Data items:
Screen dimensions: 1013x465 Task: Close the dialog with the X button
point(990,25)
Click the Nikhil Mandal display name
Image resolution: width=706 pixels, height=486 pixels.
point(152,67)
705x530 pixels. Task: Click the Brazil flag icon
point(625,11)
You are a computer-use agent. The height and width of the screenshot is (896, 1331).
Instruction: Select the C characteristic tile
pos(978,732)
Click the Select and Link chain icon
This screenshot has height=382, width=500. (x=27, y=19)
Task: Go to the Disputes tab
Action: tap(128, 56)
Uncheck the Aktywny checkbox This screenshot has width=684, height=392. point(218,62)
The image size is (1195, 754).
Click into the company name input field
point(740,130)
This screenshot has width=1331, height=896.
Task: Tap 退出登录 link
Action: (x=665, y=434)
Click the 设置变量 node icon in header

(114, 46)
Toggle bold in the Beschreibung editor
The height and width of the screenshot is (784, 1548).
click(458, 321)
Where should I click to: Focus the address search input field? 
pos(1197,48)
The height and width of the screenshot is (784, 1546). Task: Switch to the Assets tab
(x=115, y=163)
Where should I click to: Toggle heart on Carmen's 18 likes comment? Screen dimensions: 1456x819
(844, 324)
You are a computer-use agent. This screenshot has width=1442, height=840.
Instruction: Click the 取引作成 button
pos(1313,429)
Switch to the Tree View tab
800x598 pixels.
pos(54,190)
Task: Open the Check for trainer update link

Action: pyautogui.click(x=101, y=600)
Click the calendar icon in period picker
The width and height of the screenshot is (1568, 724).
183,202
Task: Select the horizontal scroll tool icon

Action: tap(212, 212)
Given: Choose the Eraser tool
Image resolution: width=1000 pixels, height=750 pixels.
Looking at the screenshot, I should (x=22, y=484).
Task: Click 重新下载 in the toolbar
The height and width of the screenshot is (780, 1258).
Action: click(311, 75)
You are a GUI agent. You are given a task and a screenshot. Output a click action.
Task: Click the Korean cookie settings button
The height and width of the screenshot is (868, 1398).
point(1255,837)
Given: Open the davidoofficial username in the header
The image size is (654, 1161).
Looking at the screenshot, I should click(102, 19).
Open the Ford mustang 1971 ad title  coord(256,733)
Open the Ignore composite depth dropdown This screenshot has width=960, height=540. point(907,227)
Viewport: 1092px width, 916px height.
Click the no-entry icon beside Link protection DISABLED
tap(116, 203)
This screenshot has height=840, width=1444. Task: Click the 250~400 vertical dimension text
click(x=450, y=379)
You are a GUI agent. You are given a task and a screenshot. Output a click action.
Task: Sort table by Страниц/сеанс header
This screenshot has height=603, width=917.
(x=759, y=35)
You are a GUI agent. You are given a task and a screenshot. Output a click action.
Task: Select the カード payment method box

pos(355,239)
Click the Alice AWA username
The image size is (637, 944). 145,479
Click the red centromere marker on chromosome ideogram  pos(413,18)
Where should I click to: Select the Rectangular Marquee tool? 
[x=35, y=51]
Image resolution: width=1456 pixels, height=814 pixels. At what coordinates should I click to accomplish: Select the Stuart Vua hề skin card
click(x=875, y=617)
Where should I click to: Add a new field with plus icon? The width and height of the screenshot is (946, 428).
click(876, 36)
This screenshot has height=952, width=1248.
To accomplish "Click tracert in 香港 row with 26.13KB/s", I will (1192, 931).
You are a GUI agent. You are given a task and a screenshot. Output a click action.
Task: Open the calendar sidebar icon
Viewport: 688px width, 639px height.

**GOAL**
Reproduce the listing above line for line, with no changes.

**REPLY**
Screen dimensions: 1013x465 Task: Close the dialog with the X button
point(990,25)
Click the Nikhil Mandal display name
Image resolution: width=706 pixels, height=486 pixels.
point(152,67)
705x530 pixels. Task: Click the Brazil flag icon
point(625,11)
You are a computer-use agent. The height and width of the screenshot is (896, 1331).
Instruction: Select the C characteristic tile
pos(978,732)
Click the Select and Link chain icon
This screenshot has height=382, width=500. (x=27, y=19)
Task: Go to the Disputes tab
Action: tap(128, 56)
Uncheck the Aktywny checkbox This screenshot has width=684, height=392. point(218,62)
The image size is (1195, 754).
Click into the company name input field
point(740,130)
This screenshot has width=1331, height=896.
Task: Tap 退出登录 link
Action: (x=665, y=434)
Click the 设置变量 node icon in header

(114, 46)
Toggle bold in the Beschreibung editor
The height and width of the screenshot is (784, 1548).
click(458, 321)
Where should I click to: Focus the address search input field? 
pos(1197,48)
The height and width of the screenshot is (784, 1546). Task: Switch to the Assets tab
(x=115, y=163)
Where should I click to: Toggle heart on Carmen's 18 likes comment? Screen dimensions: 1456x819
(844, 324)
You are a computer-use agent. This screenshot has width=1442, height=840.
Instruction: Click the 取引作成 button
pos(1313,429)
Switch to the Tree View tab
800x598 pixels.
pos(54,190)
Task: Open the Check for trainer update link

Action: pyautogui.click(x=101, y=600)
Click the calendar icon in period picker
The width and height of the screenshot is (1568, 724).
183,202
Task: Select the horizontal scroll tool icon

Action: tap(212, 212)
Given: Choose the Eraser tool
Image resolution: width=1000 pixels, height=750 pixels.
Looking at the screenshot, I should (x=22, y=484).
Task: Click 重新下载 in the toolbar
The height and width of the screenshot is (780, 1258).
Action: click(311, 75)
You are a GUI agent. You are given a task and a screenshot. Output a click action.
Task: Click the Korean cookie settings button
The height and width of the screenshot is (868, 1398).
point(1255,837)
Given: Open the davidoofficial username in the header
The image size is (654, 1161).
Looking at the screenshot, I should click(102, 19).
Open the Ford mustang 1971 ad title  coord(256,733)
Open the Ignore composite depth dropdown This screenshot has width=960, height=540. point(907,227)
Viewport: 1092px width, 916px height.
Click the no-entry icon beside Link protection DISABLED
tap(116, 203)
This screenshot has height=840, width=1444. Task: Click the 250~400 vertical dimension text
click(x=450, y=379)
You are a GUI agent. You are given a task and a screenshot. Output a click action.
Task: Sort table by Страниц/сеанс header
This screenshot has height=603, width=917.
(x=759, y=35)
You are a GUI agent. You are given a task and a screenshot. Output a click action.
Task: Select the カード payment method box

pos(355,239)
Click the Alice AWA username
The image size is (637, 944). 145,479
Click the red centromere marker on chromosome ideogram  pos(413,18)
Where should I click to: Select the Rectangular Marquee tool? 
[x=35, y=51]
Image resolution: width=1456 pixels, height=814 pixels. At what coordinates should I click to accomplish: Select the Stuart Vua hề skin card
click(x=875, y=617)
Where should I click to: Add a new field with plus icon? The width and height of the screenshot is (946, 428).
click(876, 36)
This screenshot has height=952, width=1248.
To accomplish "Click tracert in 香港 row with 26.13KB/s", I will (1192, 931).
You are a GUI agent. You are given a task and a screenshot. Output a click action.
Task: Open the calendar sidebar icon
Viewport: 688px width, 639px height.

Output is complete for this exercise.